What to produce | Only an exact copy of the lines beginning at the one that contains "986122254 (254, 25)" and ending at the last line of the records below counts as the answer.
########################################
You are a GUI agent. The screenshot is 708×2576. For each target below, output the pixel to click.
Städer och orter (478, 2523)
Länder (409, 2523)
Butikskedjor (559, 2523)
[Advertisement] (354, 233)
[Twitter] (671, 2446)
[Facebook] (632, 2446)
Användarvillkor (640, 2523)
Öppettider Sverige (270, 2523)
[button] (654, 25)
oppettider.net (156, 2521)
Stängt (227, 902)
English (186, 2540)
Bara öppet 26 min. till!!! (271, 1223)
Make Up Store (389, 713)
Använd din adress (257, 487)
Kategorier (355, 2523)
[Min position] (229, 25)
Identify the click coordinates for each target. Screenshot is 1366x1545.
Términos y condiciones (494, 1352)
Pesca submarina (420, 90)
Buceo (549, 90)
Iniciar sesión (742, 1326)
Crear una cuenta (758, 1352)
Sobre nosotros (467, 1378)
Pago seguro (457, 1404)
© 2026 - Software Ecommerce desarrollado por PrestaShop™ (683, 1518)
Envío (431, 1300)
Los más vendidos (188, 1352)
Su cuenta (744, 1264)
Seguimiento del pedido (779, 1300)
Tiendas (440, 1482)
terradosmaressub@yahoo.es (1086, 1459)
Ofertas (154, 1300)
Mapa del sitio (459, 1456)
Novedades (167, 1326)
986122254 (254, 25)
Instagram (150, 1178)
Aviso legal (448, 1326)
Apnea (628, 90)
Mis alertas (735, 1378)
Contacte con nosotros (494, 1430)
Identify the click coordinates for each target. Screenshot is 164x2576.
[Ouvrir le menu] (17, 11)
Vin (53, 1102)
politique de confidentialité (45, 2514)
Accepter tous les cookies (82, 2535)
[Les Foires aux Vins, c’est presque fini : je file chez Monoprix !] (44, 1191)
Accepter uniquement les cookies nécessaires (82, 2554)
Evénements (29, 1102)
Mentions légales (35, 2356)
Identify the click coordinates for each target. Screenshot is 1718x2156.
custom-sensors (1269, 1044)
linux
########################################
Output for this task |
986122254 (254, 25)
Instagram (150, 1178)
Aviso legal (448, 1326)
Apnea (628, 90)
Mis alertas (735, 1378)
Contacte con nosotros (494, 1430)
Identify the click coordinates for each target. Screenshot is 164x2576.
[Ouvrir le menu] (17, 11)
Vin (53, 1102)
politique de confidentialité (45, 2514)
Accepter tous les cookies (82, 2535)
[Les Foires aux Vins, c’est presque fini : je file chez Monoprix !] (44, 1191)
Accepter uniquement les cookies nécessaires (82, 2554)
Evénements (29, 1102)
Mentions légales (35, 2356)
Identify the click coordinates for each target. Screenshot is 1718x2156.
custom-sensors (1269, 1044)
linux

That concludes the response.